On a very positive note, the Canadian War Museum has recently managed to secure one of a handful of Ram Kangaroos yet in the world and is currently refurbishing it for display. In addition, the remaining 1st Armoured Carrier Regiment members and their families keep the memory of their fallen and deceased comrades alive through a small but vibrant Association and a loyal following of military history buffs exists on the web including Geoff Winnington Ball of Toronto, one of the driving forces behind a movement to give the Kangaroos a real Canadian home. (sites: 1cacr.org and mapleleafup.org refer) and Bill Miller of Calgary, the son of a Kangaroo trooper and another elegant keeper of the regimental flame.(canadiankangaroos.ca)

There are also a number of books written about the regiment. There is even an active Facebook group “Its time to bring the Kangaroos home” that all readers and friends of the regiment are encouraged to join.

Still, to this day, the only public monument to the Regiment is a refurbished Kangaroo resting in the town square of Mill in the province of Noord-Brabant in the Netherlands.

The 1st Canadian Armoured Carrier Regiment has no Canadian soul, no visible manifestation of its existence in the very land that populated its ranks with gallant young men, some of whom did not return.
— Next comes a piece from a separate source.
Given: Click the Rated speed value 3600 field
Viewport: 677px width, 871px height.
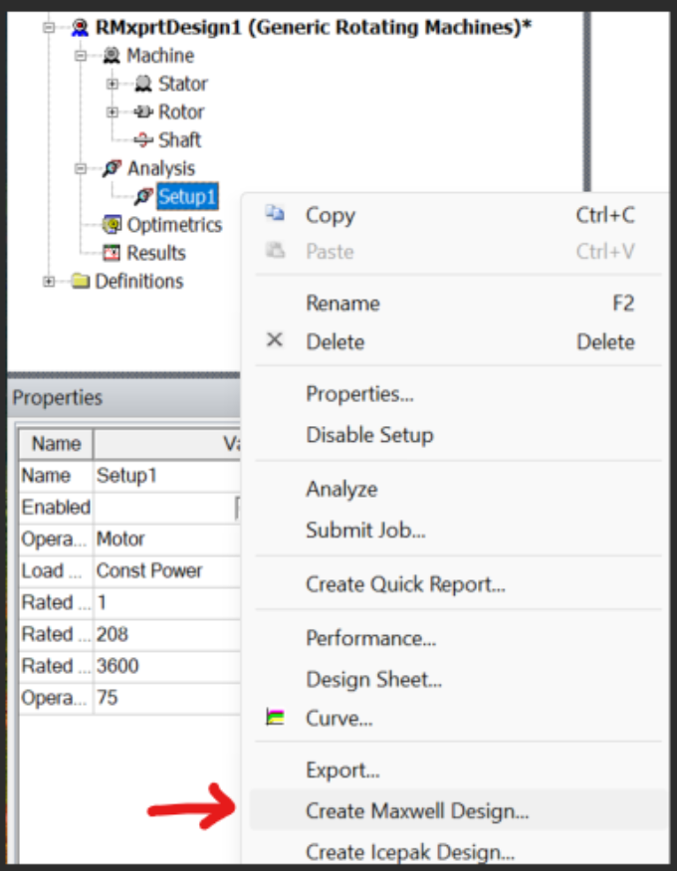Looking at the screenshot, I should click(164, 666).
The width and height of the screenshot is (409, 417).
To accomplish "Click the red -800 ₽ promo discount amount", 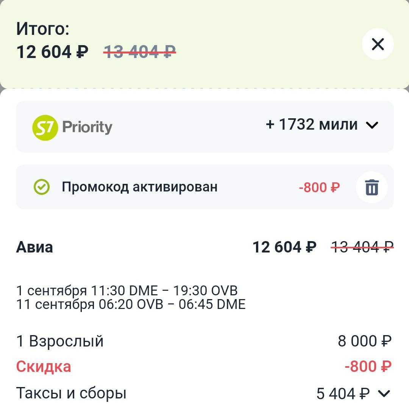I will [319, 187].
Though it is entitled to battle honours, it does not even possess a regimental guidon—the calvary pendant which is the armoured corps equivalent to a regimental flag—and even if it did, there is no regimental church that the Kangaroos can call home.

“Jim” is old and soon he will indeed fade away. As the years dwindle to nothing, he will continue to attend the Remembrance Day Service in the prairie town of his youth, leaning on a cane at the cenotaph with a dwindling group of comrades. His back will stiffen and his eyes will mist over as the bugler sounds the Last Post. And his mind will certainly wander back then to those cold damp days in Holland. And… if asked… he will proudly explain that he was once member of an amazing and uniquely Canadian regiment.  He was a Kangaroo.
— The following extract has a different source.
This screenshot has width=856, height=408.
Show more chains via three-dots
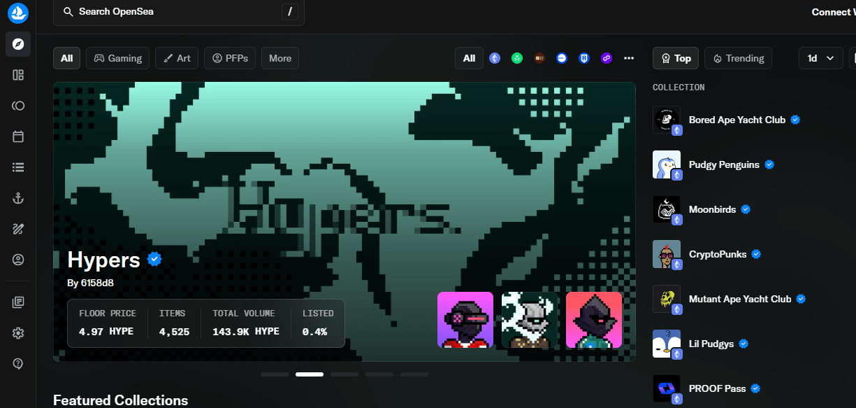pyautogui.click(x=629, y=58)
As Canadians, the remarkable tale of the Kangaroos should be an integral part of our nation’s story and not merely cherished as the rapidly fading memory of a few brave men like Jim and others like him.

“For they were soldiers once, and young…..”

And now, before it is too late, it is indeed the right time for us to bring the Kangaroos home.

For this is his story. And theirs. Let us as Canadians, make it ours.

Chuck Konkel is an experienced Canadian police officer serving in one of Canada’s principal police forces. Prior to that he was an inspector in the Royal Hong Kong Police.  He is the creator of Canada’s Hate Crime Law and is an acknowledged expert in Asian and Eastern European Organized Crime; training the National Police of Poland and travelling to Moscow to execute a search warrant.  He is a book reviewer for a major Canadian newspaper and was for twelve years a lecturer of corporate communications at a community college. He has a masters degree in international relations and is the author of two best selling novels.  He is currently at work on a third.